Ask yourself: How could this be a bad thing, to assume complacency? How could it be bad to spur yourself into taking positive action, into making positive changes, into more self analysis and self awareness?
The answer is: It's not a bad thing to assume this. It makes perfect sense. And if you want to explode your level of personal growth in recovery, this is exactly what you need to do. Assume that you have been getting lazy, and then develop a plan.
Now your plan in addiction recovery to combat complacency should have some direction to it. Remember the holistic approach and the 5 key areas? These are the areas in which you should examine your life in terms of personal growth. Or rather, the 5 areas of healthphysical, mental, emotional, spiritual, and socialare the lens through which you should view your current issues or hang ups.
It is beneficial to do self analysis and look for the pain points in your life today. This is the quickest way to make high impact changes in your life and feel as if you have made a lot of progress in a short amount of time.
When you first get clean and sober, there is often a number of pain points in your life that you may not even be aware of. For example, when I first got sober, it took me a few months to realize that I was still engaging in toxic self pity, and I had been doing so for several months without even knowing about it.
My brain was using an old loop that it used to use during my addiction. I would feel sorry for myself as a way to justify my addiction. Now that I was clean and sober, I had no use for this old loop of self pity, but my brain did not know that detail yet. So it just kept playing the same old tape in my head in order to justify more drug or alcohol use.
In that sense, I had to reprogram my mind and learn how to recognize the self pity loop, put a stop to it by practicing gratitude, and also to make the decision that I would have zero tolerance for self pity.

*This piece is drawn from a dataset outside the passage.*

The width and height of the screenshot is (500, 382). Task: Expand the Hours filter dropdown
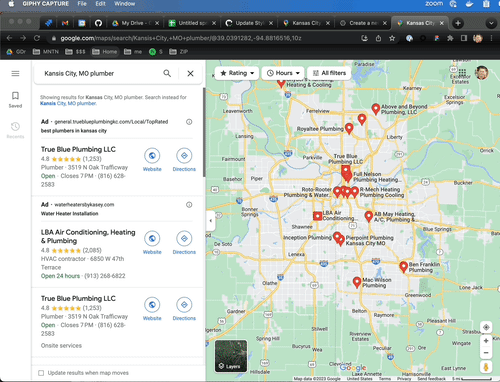283,73
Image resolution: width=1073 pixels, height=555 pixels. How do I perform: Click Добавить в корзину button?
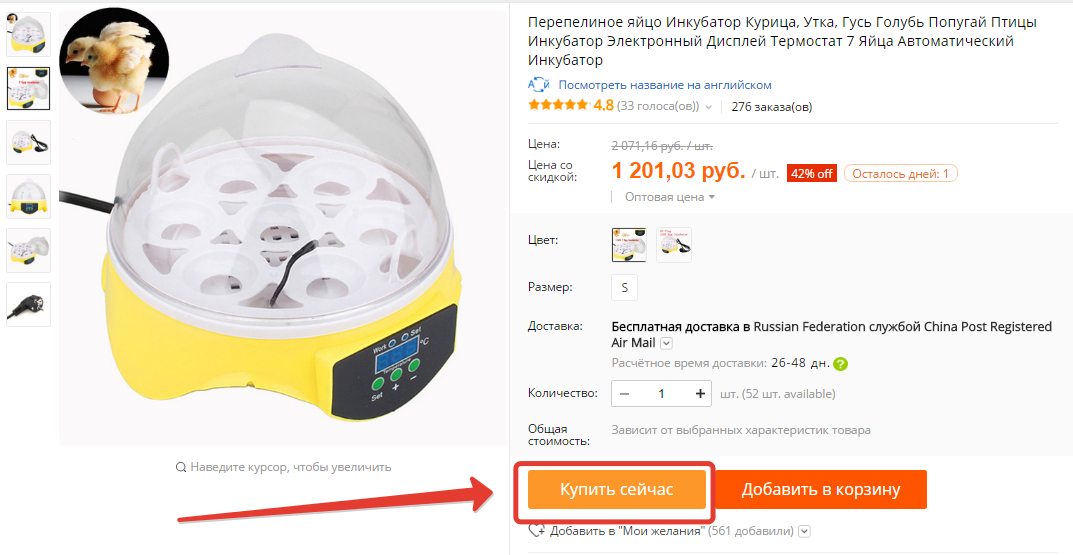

I had to make the same sort of mental decision when it came to reminiscing about the good times of my addictionthere was absolutely no benefit to doing so, and it made me miserable. So I had to make the decision that if I noticed my mind doing that, I would shut it down immediately.
That was part of my mental health in early recovery and learning to deal with the obsession and the compulsion of my addiction.
But there were other parts of my health that needed to be addressed.
I essentially left all of my using friends and drinking buddies to find a new peer group in recovery that was more positive. I started socializing with healthy people instead of addicts and alcoholics.
I started praying, meditating, and practicing gratitude daily.
I started exercising and working out, moving my body in healthy ways, eating better food, getting solid sleep each night.
I started taking care of myself in all of these different ways. Of course I did not make all of these changes overnight. It took time to start learning how to heal my life in so many different ways. That is because I had so many different pain points.
I was out of shape, lousy sleep habits, still smoking cigarettes, and generally a physical mess. So I had to learn to take care of myself again physically.
And I had to learn how to take care of myself again mentally. And spiritually. And emotionally. And socially.
And this is the holistic approach to addiction recovery. You must learn to take care of yourself in all of these various ways as you maintain your sobriety.